**PROBLEM REQUIREMENTS:** The response must consist of all the records, retyped exactly.

*** SUPPLIED MATERIAL

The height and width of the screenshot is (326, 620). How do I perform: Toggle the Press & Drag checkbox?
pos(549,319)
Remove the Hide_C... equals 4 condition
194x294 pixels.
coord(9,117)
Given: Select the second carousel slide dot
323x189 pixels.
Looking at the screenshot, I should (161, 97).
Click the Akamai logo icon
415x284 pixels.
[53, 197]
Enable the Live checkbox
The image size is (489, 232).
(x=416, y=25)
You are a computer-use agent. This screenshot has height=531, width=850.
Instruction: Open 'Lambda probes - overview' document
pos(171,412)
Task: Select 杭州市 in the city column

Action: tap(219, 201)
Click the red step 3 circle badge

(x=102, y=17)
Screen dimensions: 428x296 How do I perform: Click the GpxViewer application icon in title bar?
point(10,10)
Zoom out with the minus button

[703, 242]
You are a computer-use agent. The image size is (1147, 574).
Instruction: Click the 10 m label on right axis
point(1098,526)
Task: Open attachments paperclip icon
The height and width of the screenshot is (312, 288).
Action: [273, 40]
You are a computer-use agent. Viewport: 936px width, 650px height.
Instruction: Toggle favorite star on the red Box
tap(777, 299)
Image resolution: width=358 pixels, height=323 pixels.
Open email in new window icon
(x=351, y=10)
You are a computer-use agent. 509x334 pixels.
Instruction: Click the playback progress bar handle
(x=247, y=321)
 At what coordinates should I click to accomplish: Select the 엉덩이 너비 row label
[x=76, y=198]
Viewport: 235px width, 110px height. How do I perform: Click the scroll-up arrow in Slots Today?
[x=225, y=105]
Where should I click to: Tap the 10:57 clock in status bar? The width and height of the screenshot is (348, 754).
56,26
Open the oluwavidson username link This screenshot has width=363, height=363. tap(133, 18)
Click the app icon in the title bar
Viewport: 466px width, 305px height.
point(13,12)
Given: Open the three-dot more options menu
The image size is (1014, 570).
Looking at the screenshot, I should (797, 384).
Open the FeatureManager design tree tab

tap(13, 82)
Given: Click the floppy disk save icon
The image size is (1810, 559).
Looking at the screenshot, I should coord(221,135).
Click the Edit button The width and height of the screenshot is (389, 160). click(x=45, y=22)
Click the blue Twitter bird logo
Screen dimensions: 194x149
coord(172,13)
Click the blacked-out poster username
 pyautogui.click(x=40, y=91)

******

**ANSWER TO THE PROBLEM:**
The height and width of the screenshot is (326, 620). How do I perform: Toggle the Press & Drag checkbox?
pos(549,319)
Remove the Hide_C... equals 4 condition
194x294 pixels.
coord(9,117)
Given: Select the second carousel slide dot
323x189 pixels.
Looking at the screenshot, I should (161, 97).
Click the Akamai logo icon
415x284 pixels.
[53, 197]
Enable the Live checkbox
The image size is (489, 232).
(x=416, y=25)
You are a computer-use agent. This screenshot has height=531, width=850.
Instruction: Open 'Lambda probes - overview' document
pos(171,412)
Task: Select 杭州市 in the city column

Action: tap(219, 201)
Click the red step 3 circle badge

(x=102, y=17)
Screen dimensions: 428x296 How do I perform: Click the GpxViewer application icon in title bar?
point(10,10)
Zoom out with the minus button

[703, 242]
You are a computer-use agent. The image size is (1147, 574).
Instruction: Click the 10 m label on right axis
point(1098,526)
Task: Open attachments paperclip icon
The height and width of the screenshot is (312, 288).
Action: [273, 40]
You are a computer-use agent. Viewport: 936px width, 650px height.
Instruction: Toggle favorite star on the red Box
tap(777, 299)
Image resolution: width=358 pixels, height=323 pixels.
Open email in new window icon
(x=351, y=10)
You are a computer-use agent. 509x334 pixels.
Instruction: Click the playback progress bar handle
(x=247, y=321)
 At what coordinates should I click to accomplish: Select the 엉덩이 너비 row label
[x=76, y=198]
Viewport: 235px width, 110px height. How do I perform: Click the scroll-up arrow in Slots Today?
[x=225, y=105]
Where should I click to: Tap the 10:57 clock in status bar? The width and height of the screenshot is (348, 754).
56,26
Open the oluwavidson username link This screenshot has width=363, height=363. tap(133, 18)
Click the app icon in the title bar
Viewport: 466px width, 305px height.
point(13,12)
Given: Open the three-dot more options menu
The image size is (1014, 570).
Looking at the screenshot, I should (797, 384).
Open the FeatureManager design tree tab

tap(13, 82)
Given: Click the floppy disk save icon
The image size is (1810, 559).
Looking at the screenshot, I should coord(221,135).
Click the Edit button The width and height of the screenshot is (389, 160). click(x=45, y=22)
Click the blue Twitter bird logo
Screen dimensions: 194x149
coord(172,13)
Click the blacked-out poster username
 pyautogui.click(x=40, y=91)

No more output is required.